Now, our partners did not have the funds to come up with half the money needed to meet that payoff figure. Neither did we, but we had family who could help. We enlisted their help and told the mortgage holder in writing we agreed to their terms.

But Fannie Mae then reneged on their offer. We were furious! How could they do this? We called our two US Senators, and the buyer called his congressman, to complain about Fannie Mae's behavior.

However, this turned out to be a blessing. Because of our complaint, the lender ordered another appraisal. It came in at our contract price of $175,000. Again, we agreed to terms.

After a few weeks of negotiating and a small scare with the lender for our buyers, we finally closed escrow on Hambletonian on June 30 for $175,000. All told, that project had cost us, in land, construction, interest, legal fees, and loan costs, about $600,000. While the construction lender had forgiven $66,000 and we will be facing another forgiveness this year of about $125,000, there is no way that we'll ever see our money back. We will, at least, be able to realize our loss and enjoy some amount of tax benefit.

And what happened to our first contractor, the one who ripped us off completely?
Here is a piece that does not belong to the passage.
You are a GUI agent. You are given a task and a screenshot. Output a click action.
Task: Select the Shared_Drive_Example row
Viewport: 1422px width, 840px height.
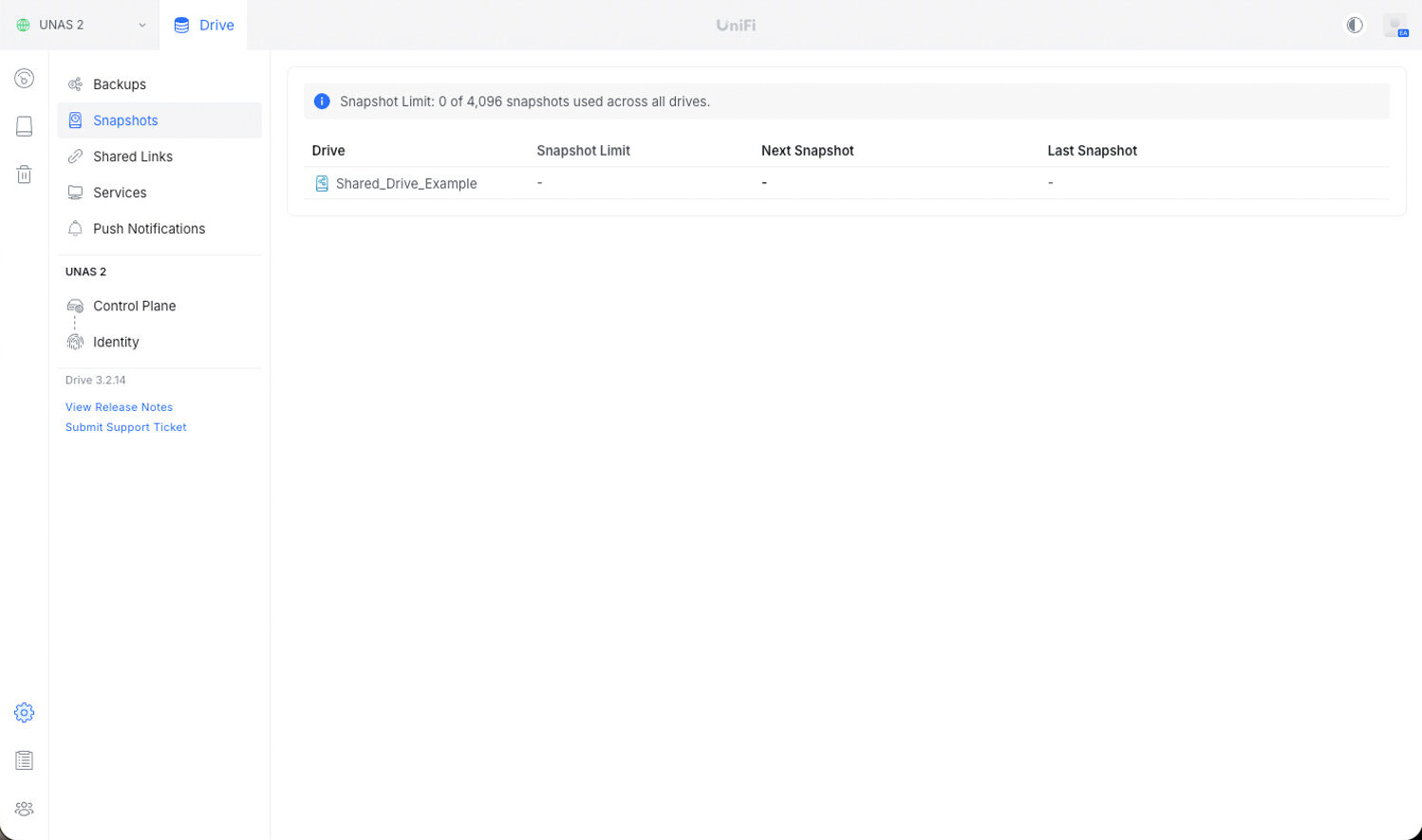click(x=405, y=184)
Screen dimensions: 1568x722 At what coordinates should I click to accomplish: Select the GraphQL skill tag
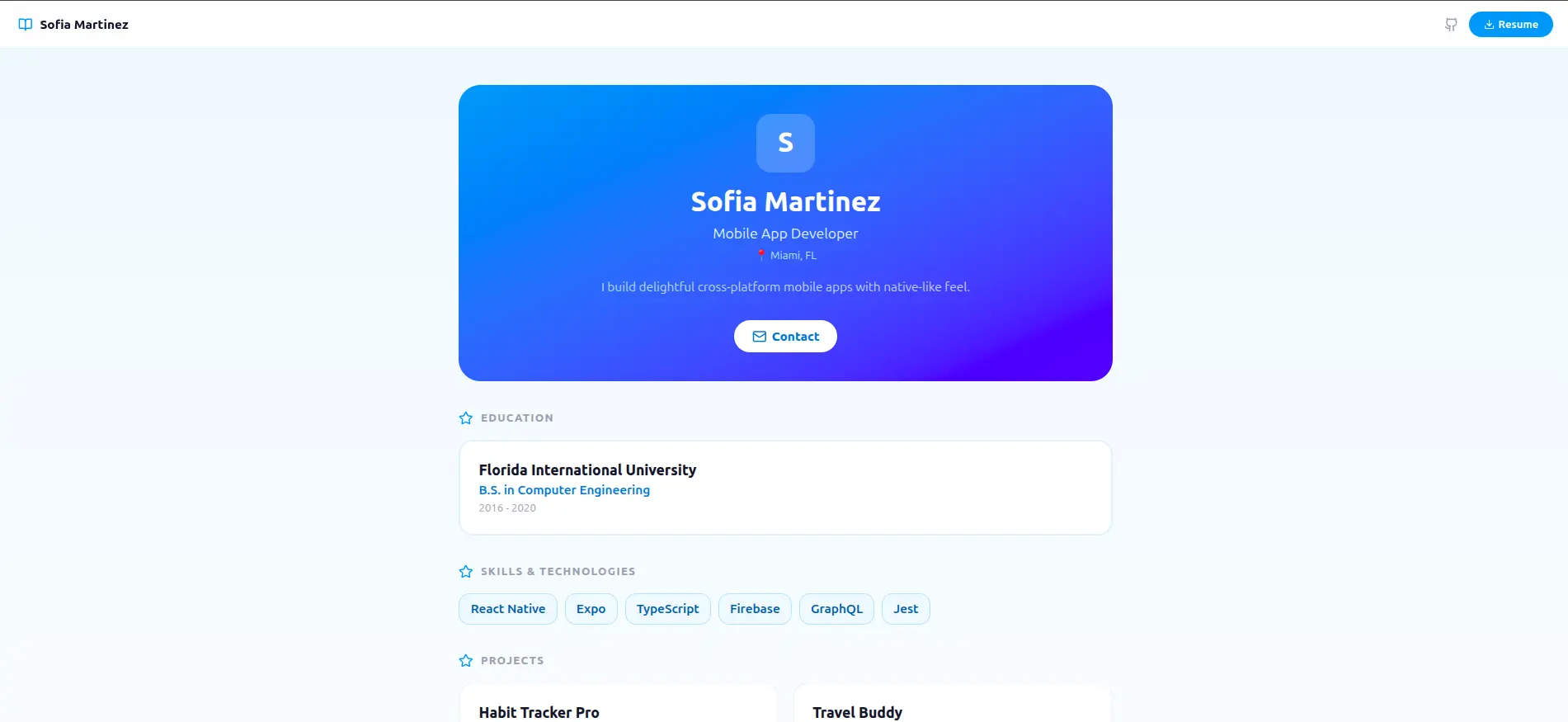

Well, in the process of suing him, he of course went bankrupt, which had been our prediction all along. He attempted to defraud the US government by hiding cash, real estate and equipment, with family members and friends, but they caught onto his scheme and seized all his assets. He was discharged, and the court is now trying to dispose of his assets, which are probably worthless anyway. If we get $5,000 back, it will be a miracle.

I still believe in my heart that I am cut out for the real estate development business. We made good money on most of the projects we sold. But if I ever hear the name Tehachapi again, I will probably punch the mouth of the person who utters it.

1 comment:

Gary M. said...

Eric,
That's quite a story and I'm glad that you, your family, and your partners are mostly through with this nightmare now. You are a far different person to me now than the person I thought I knew.

I do believe that whatever doesn't kill you makes you stronger, and that it's always more important to try and fail, than to never have tried at all.

I have no doubt in my mind that you will get back on this horse and you will ride once again.